I’m continuing my read of Somin’s book on ignorance and democracy, and getting increasingly depressed, as he methodically marshals research demonstrating both the depths of our ignorance and the inadequacy of the so-called “shortcuts” we use (reliance on our everyday experience, political parties, etc.) to improve the bases on which we make our political choices.

Somin talks a lot about the very human tendency to “cherry pick,” to focus on information that supports our preconceptions and preferred beliefs. (As the old Simon and Garfunkel lyric goes: man hears what he wants to hear and disregards the rest…) I am going to prove the point by sharing research that supports one of my preconceptions: studies indicating that highly informed voters are disproportionately socially liberal, fiscally conservative, and supportive of higher taxes.

Now, without going back to the cited research and examining its definition of these terms, we can’t know for sure what is meant by “socially liberal”—although we can reasonably assume that it means what it does in everyday parlance– pro-choice, pro-gay rights, “live and let live” folks.

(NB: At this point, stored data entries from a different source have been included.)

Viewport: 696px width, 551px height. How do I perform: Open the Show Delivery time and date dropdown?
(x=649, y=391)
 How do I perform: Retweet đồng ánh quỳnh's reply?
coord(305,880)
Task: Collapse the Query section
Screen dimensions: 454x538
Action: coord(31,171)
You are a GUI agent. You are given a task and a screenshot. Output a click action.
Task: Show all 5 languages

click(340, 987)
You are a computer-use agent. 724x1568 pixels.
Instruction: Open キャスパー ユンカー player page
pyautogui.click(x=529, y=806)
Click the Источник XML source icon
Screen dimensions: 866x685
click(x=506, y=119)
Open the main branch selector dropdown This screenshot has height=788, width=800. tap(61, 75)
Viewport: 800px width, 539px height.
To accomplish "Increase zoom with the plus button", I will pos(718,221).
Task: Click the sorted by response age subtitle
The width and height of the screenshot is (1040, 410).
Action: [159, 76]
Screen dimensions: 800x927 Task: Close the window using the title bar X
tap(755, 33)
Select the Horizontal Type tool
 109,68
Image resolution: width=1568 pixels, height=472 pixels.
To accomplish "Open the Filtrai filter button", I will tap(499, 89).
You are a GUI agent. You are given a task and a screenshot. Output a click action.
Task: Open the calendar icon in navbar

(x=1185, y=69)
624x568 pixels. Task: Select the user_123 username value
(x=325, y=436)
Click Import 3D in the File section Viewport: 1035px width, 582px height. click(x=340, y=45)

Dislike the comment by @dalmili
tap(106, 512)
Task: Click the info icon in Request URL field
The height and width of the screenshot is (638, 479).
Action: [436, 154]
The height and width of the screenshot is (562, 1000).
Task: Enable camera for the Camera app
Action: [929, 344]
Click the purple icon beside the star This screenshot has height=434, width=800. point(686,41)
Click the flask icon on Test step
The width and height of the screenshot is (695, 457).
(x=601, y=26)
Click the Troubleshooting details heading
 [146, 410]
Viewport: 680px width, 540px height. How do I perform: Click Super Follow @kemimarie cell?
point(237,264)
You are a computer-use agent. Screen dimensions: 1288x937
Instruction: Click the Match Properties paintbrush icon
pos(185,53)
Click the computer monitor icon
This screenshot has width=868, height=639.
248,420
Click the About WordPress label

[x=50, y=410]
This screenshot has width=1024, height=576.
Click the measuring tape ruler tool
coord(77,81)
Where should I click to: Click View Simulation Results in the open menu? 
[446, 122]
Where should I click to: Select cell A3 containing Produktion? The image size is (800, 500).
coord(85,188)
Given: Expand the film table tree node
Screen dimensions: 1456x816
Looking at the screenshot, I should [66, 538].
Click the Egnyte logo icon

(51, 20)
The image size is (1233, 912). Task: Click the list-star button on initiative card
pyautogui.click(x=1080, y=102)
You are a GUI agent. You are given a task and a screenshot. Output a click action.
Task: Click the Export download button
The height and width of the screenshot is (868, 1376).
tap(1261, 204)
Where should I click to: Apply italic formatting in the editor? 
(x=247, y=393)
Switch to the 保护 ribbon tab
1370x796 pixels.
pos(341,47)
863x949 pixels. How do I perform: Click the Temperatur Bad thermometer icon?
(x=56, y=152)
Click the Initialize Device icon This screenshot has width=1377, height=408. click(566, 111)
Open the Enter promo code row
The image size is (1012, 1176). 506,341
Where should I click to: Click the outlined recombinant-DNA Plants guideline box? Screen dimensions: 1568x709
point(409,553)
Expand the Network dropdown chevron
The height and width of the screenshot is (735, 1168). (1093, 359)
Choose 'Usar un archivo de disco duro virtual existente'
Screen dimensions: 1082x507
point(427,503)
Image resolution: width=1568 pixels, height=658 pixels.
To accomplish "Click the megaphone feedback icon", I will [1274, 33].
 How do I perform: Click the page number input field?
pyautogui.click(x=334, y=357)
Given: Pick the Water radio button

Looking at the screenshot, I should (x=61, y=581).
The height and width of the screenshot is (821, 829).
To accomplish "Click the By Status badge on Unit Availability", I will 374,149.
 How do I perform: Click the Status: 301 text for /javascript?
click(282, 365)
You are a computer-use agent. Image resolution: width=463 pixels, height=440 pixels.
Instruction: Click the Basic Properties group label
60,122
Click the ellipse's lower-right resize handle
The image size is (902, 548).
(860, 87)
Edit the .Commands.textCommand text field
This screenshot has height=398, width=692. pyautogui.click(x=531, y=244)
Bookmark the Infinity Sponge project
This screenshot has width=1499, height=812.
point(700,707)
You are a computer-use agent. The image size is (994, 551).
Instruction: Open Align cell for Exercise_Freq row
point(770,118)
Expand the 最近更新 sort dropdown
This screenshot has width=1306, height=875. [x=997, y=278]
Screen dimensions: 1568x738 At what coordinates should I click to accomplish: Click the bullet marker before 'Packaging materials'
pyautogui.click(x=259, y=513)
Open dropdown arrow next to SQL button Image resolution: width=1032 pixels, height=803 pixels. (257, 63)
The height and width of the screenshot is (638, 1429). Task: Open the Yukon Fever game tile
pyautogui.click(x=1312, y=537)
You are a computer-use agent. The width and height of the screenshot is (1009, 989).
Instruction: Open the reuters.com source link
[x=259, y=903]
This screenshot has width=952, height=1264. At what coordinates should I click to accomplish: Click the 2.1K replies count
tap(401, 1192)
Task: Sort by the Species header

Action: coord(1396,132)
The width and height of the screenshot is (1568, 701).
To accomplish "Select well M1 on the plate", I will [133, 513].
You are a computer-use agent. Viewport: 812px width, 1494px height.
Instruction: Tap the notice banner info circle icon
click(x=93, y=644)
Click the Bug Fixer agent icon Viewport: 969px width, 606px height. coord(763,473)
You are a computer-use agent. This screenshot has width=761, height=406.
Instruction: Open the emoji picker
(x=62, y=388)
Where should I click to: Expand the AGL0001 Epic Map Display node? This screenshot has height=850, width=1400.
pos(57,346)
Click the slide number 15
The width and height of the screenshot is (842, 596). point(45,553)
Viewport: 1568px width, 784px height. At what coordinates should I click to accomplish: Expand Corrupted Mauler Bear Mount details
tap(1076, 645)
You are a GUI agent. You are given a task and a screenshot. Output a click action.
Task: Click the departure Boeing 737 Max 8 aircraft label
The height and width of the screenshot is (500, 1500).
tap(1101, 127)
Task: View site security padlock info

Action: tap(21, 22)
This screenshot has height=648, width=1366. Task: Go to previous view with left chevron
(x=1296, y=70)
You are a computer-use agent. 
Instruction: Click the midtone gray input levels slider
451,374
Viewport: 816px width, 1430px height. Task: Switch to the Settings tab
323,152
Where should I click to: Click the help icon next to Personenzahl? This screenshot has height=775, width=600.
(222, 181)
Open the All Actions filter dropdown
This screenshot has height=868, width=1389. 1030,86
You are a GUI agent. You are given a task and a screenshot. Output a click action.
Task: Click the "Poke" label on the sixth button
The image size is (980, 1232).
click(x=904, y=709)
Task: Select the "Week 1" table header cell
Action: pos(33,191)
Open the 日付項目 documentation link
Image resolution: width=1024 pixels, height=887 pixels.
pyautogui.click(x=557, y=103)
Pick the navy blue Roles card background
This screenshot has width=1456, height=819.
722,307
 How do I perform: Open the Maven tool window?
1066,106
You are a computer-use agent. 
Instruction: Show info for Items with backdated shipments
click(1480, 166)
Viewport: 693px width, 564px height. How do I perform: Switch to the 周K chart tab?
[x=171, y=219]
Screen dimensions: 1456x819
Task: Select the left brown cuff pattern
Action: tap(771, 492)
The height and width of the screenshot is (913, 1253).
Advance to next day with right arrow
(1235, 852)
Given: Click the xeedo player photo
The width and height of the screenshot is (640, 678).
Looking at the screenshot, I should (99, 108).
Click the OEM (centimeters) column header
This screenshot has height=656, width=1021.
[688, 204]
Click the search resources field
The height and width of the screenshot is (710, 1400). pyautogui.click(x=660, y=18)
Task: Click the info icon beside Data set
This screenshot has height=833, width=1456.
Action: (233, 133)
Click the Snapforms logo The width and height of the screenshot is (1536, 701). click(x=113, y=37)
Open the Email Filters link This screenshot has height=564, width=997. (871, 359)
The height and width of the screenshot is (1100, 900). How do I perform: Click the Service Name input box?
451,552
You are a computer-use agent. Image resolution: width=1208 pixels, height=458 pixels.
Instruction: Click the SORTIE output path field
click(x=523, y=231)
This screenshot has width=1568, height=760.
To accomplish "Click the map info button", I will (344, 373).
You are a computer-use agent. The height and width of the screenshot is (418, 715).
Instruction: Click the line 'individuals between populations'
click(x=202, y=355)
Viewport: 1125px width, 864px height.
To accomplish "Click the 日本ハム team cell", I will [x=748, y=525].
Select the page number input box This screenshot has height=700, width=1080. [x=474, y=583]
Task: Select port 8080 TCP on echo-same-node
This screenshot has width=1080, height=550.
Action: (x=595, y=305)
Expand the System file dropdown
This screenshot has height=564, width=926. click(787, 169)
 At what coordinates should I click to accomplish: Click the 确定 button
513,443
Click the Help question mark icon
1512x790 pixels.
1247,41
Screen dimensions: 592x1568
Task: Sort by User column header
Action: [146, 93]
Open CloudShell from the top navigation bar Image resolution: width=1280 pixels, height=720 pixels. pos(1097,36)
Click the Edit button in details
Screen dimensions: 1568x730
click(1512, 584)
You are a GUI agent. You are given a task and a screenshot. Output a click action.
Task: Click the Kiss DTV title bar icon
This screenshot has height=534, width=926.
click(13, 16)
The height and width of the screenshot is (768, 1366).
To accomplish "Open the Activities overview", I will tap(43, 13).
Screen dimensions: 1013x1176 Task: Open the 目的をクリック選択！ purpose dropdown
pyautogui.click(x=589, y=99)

Fiscal conservatism is a more ambiguous descriptor. For me, at a minimum it means paying as we go: if you invade a country, you pay for it. Then and there, not three generations hence. It doesn’t mean government emulating business, but it does mean that government operates in a businesslike fashion. For some self-described “fiscal conservatives,” of course, it means cutting social programs (but generally not business subsidies, or favored tax treatment for farmers and oil interests). I would hope that all people who consider themselves fiscally conservative would endorse lots of transparency, so that (the few) voters who follow such things could know what is on or off the books (and increasingly, who’s cooking them).

Likewise, “supportive of higher taxes” raises the reasonable question: higher than what? For what?

That caveat aside, a willingness to support “higher taxes” is often shorthand for a willingness to pay for the common good.

Evidently, it’s also a shorthand for understanding the way things work—and the fact that we get what we pay for.